[Your instructions]
The listing below holds a line with "Instruction: Click the EMA" and a line with "Task: Open the shopping bag icon". Reproduce those two lines exactly, plus everything between them.
(Excerpted data)
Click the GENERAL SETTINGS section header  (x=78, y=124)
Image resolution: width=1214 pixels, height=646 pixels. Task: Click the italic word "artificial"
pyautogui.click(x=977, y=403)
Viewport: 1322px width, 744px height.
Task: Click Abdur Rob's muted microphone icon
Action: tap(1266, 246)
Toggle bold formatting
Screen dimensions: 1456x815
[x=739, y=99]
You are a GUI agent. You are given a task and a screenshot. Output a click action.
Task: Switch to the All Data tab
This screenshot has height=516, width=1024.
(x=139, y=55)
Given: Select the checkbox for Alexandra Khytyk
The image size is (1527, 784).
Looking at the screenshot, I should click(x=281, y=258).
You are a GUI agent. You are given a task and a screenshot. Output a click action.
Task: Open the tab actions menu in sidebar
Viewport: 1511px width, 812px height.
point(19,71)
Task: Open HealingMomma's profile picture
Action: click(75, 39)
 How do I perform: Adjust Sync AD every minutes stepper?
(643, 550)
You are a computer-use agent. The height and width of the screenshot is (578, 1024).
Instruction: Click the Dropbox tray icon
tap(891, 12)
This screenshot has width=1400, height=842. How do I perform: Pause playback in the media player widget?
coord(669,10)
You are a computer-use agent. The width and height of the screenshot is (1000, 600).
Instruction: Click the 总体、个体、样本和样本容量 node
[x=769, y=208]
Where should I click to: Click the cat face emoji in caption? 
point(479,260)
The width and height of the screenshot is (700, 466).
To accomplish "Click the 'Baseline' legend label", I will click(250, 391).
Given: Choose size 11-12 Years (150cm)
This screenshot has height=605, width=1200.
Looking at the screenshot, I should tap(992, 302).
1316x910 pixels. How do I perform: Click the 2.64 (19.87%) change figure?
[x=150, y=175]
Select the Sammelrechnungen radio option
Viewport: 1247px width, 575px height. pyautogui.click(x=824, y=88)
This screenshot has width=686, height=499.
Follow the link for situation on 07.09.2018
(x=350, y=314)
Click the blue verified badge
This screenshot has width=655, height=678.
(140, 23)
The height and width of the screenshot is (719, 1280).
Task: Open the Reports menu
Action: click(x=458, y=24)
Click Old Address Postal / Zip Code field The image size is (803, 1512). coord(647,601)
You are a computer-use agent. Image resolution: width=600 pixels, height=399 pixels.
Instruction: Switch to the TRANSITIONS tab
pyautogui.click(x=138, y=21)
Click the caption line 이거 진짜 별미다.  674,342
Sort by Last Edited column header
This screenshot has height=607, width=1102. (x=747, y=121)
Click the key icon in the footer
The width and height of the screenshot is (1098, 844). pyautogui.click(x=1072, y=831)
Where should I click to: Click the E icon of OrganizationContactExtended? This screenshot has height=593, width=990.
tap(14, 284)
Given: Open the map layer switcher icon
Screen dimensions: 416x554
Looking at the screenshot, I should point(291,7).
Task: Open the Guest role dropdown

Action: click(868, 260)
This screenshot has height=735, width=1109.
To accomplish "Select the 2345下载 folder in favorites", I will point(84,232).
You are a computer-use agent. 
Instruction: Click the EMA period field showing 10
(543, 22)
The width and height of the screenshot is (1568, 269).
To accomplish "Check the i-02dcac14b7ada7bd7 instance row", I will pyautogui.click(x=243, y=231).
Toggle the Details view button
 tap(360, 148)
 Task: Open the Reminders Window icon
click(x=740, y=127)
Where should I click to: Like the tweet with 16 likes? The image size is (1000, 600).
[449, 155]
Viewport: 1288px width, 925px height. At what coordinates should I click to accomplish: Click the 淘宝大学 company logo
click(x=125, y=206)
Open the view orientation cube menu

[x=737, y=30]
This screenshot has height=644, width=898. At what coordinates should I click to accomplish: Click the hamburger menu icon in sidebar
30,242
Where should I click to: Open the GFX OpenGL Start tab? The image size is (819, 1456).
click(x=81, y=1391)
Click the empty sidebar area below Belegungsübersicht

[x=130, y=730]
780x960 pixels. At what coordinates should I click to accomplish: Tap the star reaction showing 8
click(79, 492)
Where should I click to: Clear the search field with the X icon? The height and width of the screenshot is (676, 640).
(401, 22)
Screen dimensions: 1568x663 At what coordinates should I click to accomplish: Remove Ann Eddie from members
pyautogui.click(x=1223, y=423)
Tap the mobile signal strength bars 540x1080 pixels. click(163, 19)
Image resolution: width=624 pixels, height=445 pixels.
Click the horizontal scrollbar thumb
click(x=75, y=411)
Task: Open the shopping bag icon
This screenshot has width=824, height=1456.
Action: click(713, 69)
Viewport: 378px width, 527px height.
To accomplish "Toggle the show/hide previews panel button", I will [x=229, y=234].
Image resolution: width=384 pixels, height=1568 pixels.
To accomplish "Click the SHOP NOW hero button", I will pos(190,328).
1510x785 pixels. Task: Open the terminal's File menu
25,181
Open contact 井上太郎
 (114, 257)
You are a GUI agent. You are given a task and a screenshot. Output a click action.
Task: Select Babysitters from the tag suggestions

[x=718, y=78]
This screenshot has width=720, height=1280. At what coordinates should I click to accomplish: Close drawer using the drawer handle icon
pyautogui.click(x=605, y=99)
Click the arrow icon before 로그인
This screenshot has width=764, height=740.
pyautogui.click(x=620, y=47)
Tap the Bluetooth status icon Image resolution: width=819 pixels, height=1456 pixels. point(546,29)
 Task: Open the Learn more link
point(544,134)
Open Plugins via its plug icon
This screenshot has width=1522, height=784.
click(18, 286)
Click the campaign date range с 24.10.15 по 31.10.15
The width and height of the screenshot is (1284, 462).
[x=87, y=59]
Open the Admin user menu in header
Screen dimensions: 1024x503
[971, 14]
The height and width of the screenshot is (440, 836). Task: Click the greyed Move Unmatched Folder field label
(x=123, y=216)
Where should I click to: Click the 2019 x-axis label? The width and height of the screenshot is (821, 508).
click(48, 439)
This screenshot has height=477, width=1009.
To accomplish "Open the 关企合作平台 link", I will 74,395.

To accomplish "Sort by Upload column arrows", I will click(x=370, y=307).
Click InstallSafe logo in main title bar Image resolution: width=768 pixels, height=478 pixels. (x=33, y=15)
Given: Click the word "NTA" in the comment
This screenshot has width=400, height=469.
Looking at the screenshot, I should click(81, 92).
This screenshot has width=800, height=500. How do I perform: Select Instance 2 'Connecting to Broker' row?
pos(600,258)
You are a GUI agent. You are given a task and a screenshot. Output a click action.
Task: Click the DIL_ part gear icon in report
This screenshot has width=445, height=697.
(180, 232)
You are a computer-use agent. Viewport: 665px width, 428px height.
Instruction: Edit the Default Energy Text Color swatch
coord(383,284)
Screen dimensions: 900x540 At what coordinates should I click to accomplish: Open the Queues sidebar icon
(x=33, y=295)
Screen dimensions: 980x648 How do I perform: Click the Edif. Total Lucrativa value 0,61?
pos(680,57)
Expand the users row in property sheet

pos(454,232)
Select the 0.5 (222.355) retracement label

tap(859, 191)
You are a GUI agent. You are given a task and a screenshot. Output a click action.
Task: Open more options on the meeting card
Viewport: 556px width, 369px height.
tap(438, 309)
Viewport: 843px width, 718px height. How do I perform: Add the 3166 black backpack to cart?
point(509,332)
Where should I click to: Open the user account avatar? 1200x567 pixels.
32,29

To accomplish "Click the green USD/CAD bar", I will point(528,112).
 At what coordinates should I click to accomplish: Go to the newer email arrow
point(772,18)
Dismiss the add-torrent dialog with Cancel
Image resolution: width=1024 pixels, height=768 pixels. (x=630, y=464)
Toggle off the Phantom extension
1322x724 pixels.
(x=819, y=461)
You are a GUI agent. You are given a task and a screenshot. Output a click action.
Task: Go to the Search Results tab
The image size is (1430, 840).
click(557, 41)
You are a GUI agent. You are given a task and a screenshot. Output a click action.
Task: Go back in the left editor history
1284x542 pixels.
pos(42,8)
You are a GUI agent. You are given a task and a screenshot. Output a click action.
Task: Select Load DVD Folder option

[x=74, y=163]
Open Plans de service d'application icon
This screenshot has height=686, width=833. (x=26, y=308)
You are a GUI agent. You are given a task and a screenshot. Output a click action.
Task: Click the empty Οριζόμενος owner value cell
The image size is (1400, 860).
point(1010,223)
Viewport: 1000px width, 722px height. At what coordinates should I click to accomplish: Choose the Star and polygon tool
(End Excerpted data)
[Completed task]
Instruction: Click the EMA period field showing 10
(543, 22)
The width and height of the screenshot is (1568, 269).
To accomplish "Check the i-02dcac14b7ada7bd7 instance row", I will pyautogui.click(x=243, y=231).
Toggle the Details view button
 tap(360, 148)
 Task: Open the Reminders Window icon
click(x=740, y=127)
Where should I click to: Like the tweet with 16 likes? The image size is (1000, 600).
[449, 155]
Viewport: 1288px width, 925px height. At what coordinates should I click to accomplish: Click the 淘宝大学 company logo
click(x=125, y=206)
Open the view orientation cube menu

[x=737, y=30]
This screenshot has height=644, width=898. At what coordinates should I click to accomplish: Click the hamburger menu icon in sidebar
30,242
Where should I click to: Open the GFX OpenGL Start tab? The image size is (819, 1456).
click(x=81, y=1391)
Click the empty sidebar area below Belegungsübersicht

[x=130, y=730]
780x960 pixels. At what coordinates should I click to accomplish: Tap the star reaction showing 8
click(79, 492)
Where should I click to: Clear the search field with the X icon? The height and width of the screenshot is (676, 640).
(401, 22)
Screen dimensions: 1568x663 At what coordinates should I click to accomplish: Remove Ann Eddie from members
pyautogui.click(x=1223, y=423)
Tap the mobile signal strength bars 540x1080 pixels. click(163, 19)
Image resolution: width=624 pixels, height=445 pixels.
Click the horizontal scrollbar thumb
click(x=75, y=411)
Task: Open the shopping bag icon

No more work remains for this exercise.